Outhine Bounyavong (1942-2000, name sometimes romanized as ‘Uthin Bunny¯avong) continues to be one of the most well-known authors of Lao contemporary fiction; a collection of his stories about life in Laos has been translated into English as Mother’s Beloved. You can read some of his short stories here for free, thanks to the Center for Southeast Asian Studies at Northern Illinois University.
Douangdeuane Viravongs (b. 1947, name sometimes romanized as Duangdeuan Viravong), alias Dok Ket (sometimes romanized as Dok Ked), is a prominent female author of Lao contemporary fiction, and is Outhine Bounyavong’s widow. Unfortunately, none of her work appears to be available in English.
Further-unfortunately, while the literary scene in Laos appears to be thriving, especially as a political vehicle, very little native work has been translated into English.
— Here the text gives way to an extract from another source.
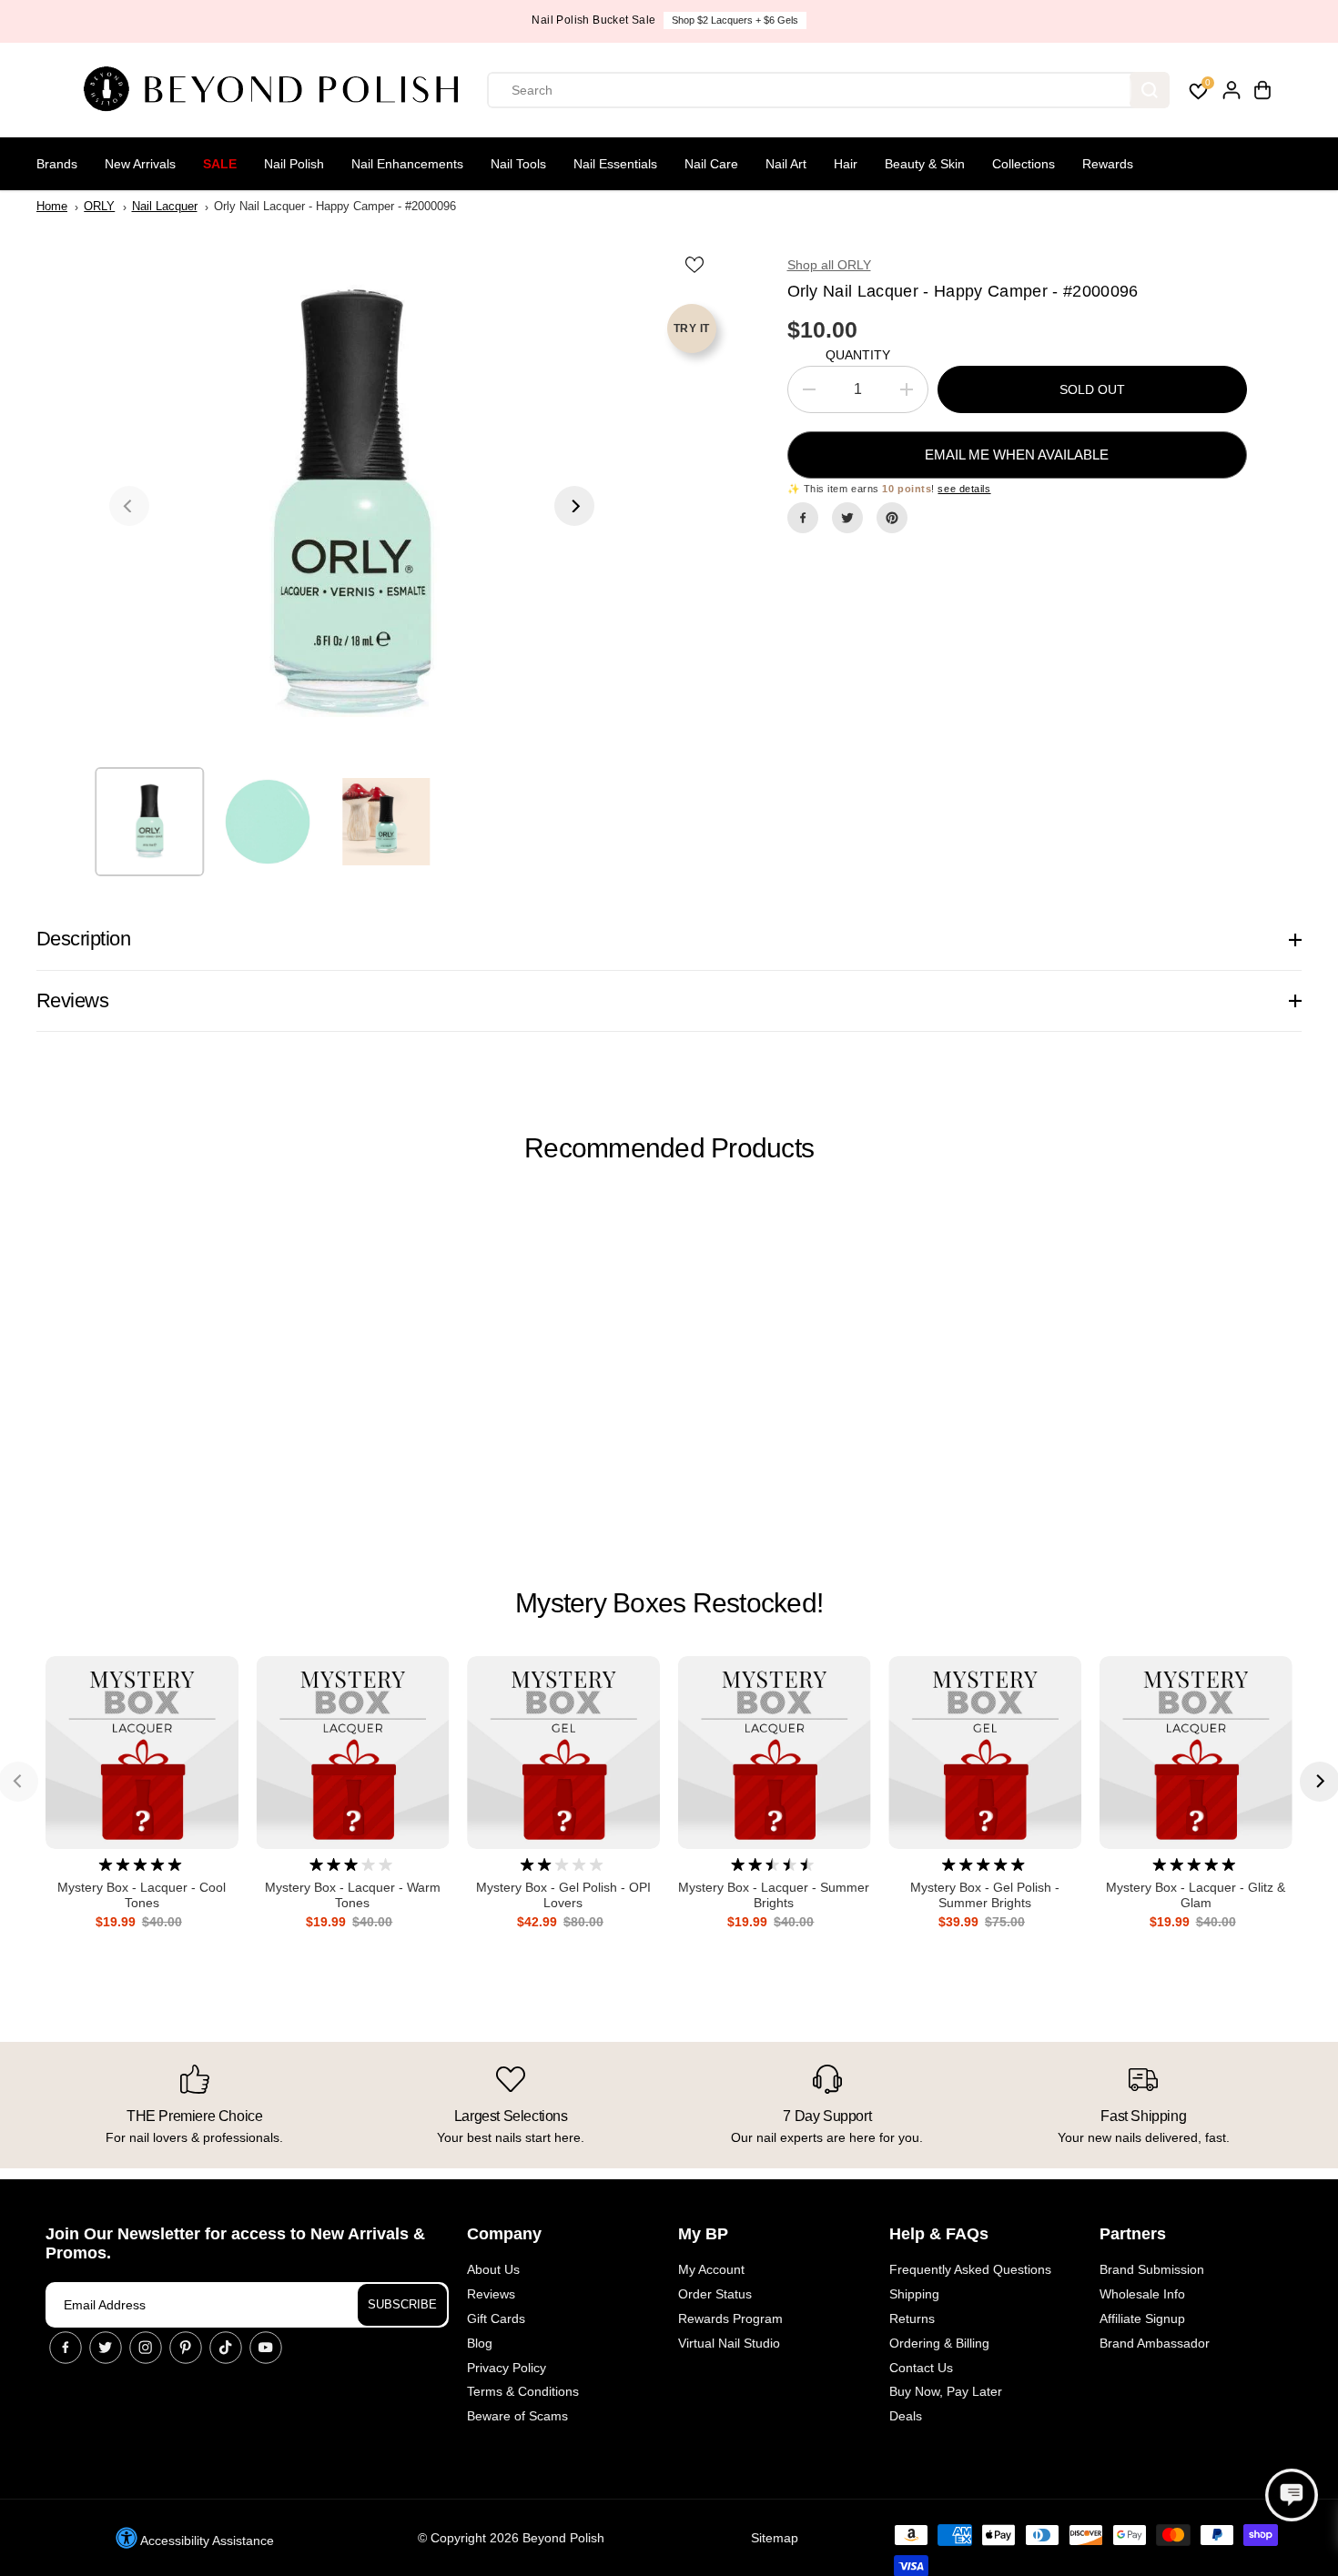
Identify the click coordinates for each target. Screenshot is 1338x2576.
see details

There are a small number of Laotian-American and Hmong-American writers such as Bryan Thao Worra and Kao Kalia Yang whose works are gaining recognition, and while their memoirs, poetry, and other published pieces are not quite what I’m looking for here, I’m hopeful that increased exposure of American-published works relating to Laos and other Southeast Asian countries will lead to greater translation and distribution of native literature from those countries. Perhaps in the future–hopefully sooner rather than later–we will be able to read novels by Theap Vongpakay, Chanthy Deuansavanh, or Khamlieng Phonsena in English.
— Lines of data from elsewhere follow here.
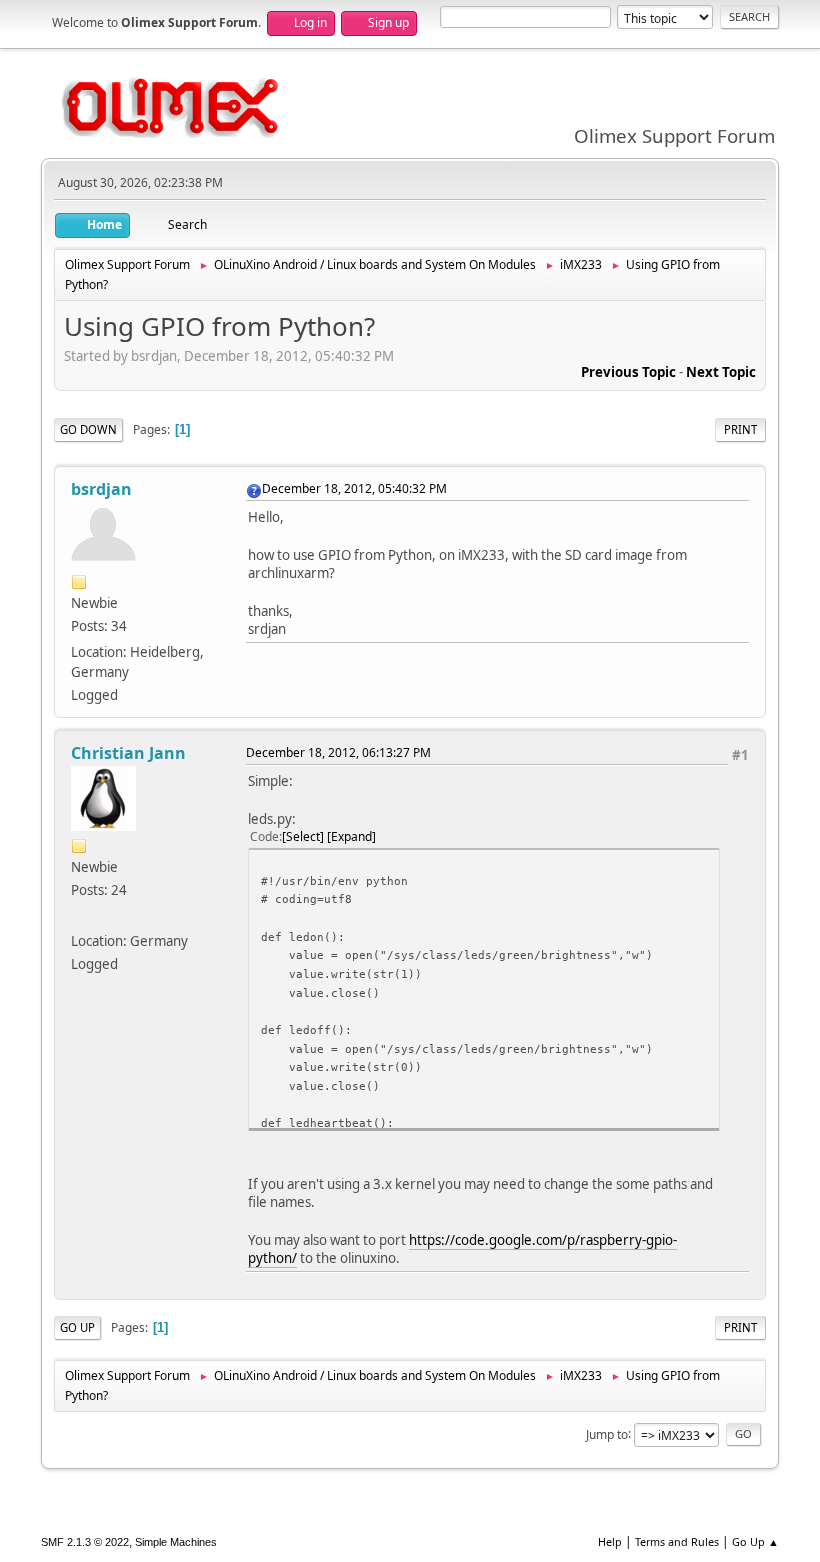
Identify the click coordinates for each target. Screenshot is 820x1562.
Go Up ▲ (755, 1541)
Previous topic (628, 372)
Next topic (721, 372)
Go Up (77, 1327)
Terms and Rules (677, 1541)
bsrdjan (101, 489)
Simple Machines (176, 1542)
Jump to (607, 1433)
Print (740, 429)
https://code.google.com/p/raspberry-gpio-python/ (462, 1249)
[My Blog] (79, 916)
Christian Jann (128, 753)
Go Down (88, 429)
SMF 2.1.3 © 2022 (85, 1542)
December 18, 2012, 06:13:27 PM (338, 752)
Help (610, 1541)
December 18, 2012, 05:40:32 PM (354, 488)
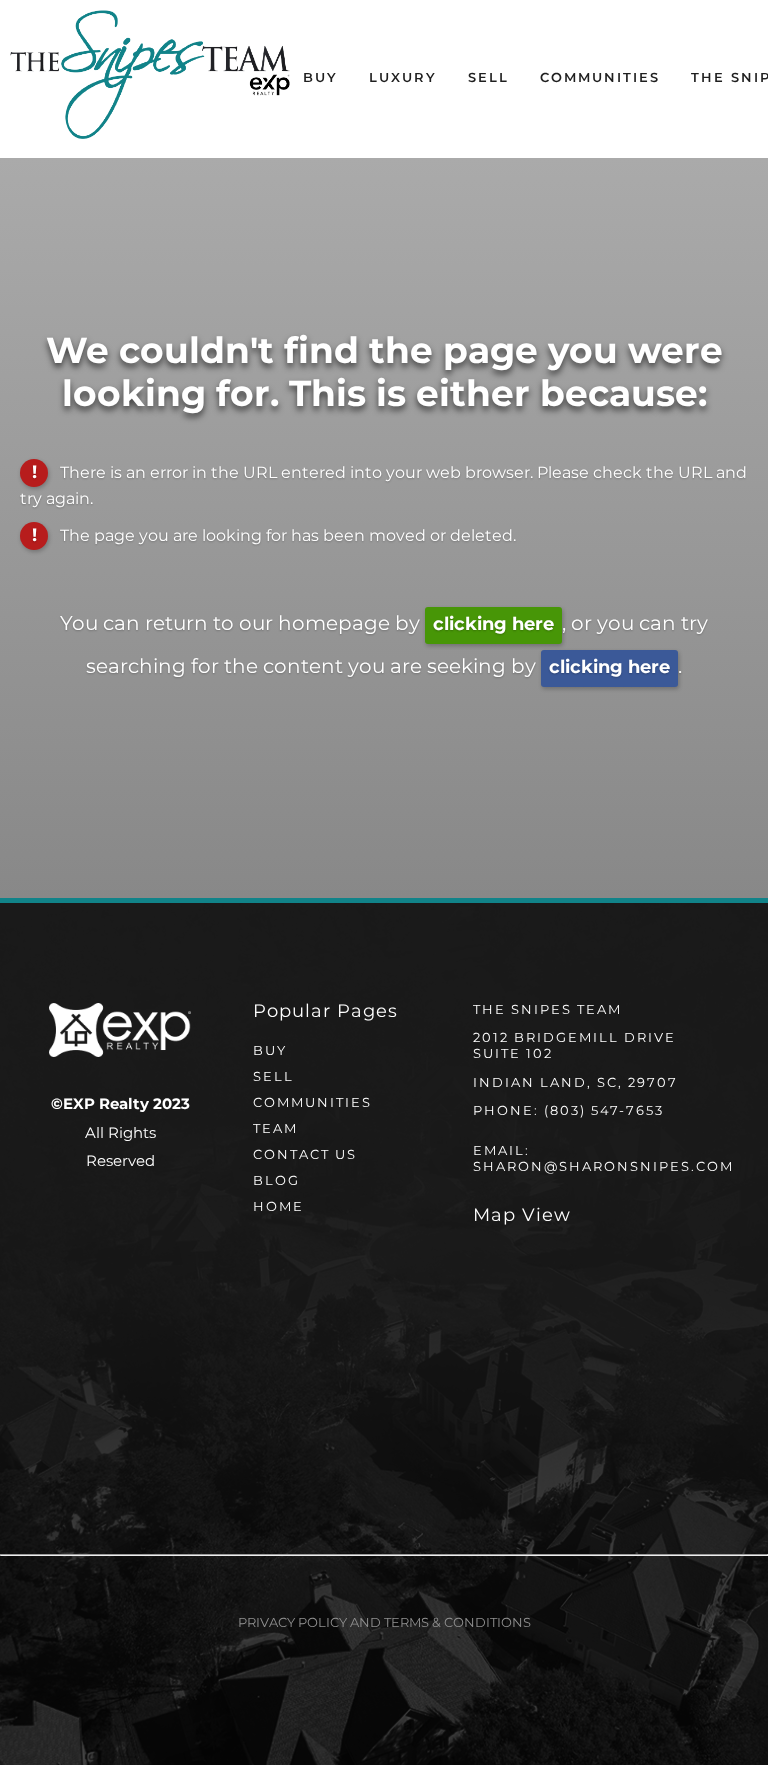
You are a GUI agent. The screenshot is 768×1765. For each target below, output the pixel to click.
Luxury (403, 78)
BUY (270, 1051)
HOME (278, 1207)
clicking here (493, 624)
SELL (273, 1077)
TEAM (275, 1129)
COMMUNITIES (312, 1103)
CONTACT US (305, 1155)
Currently, the lion’s share of writing on and relating to Laos continues to be nonfiction works written by non-native authors, folk tale collections translated and edited by non-native authors (sometimes with the help of Laotian or Laotian-American writers and translators), and the occasional cookbook.
For more information, please see this helpful Introduction to Lao Literature, or this overview of Lao Literature since 1975. Any errors present in the small amount of information here are my own doing.
If you have any suggestions or requests for future entries in Traveling on Tuesday, please speak up in the comments!
*Other than the excellent book The Spirit Catches You and You Fall Down, which details the experiences of a Hmong family living in America with an epileptic child, and which includes a partial history of the Hmong people in Laos and American clandestine involvement in the Laotian Civil War. It departs from the intended area here, as it was written by a white American author and is nonfiction, but it is, I think, a very well-written work that looks at Hmong cultural and spiritual practices from a balanced point of view and which neither patronizes nor romanticizes the non-American side of the story.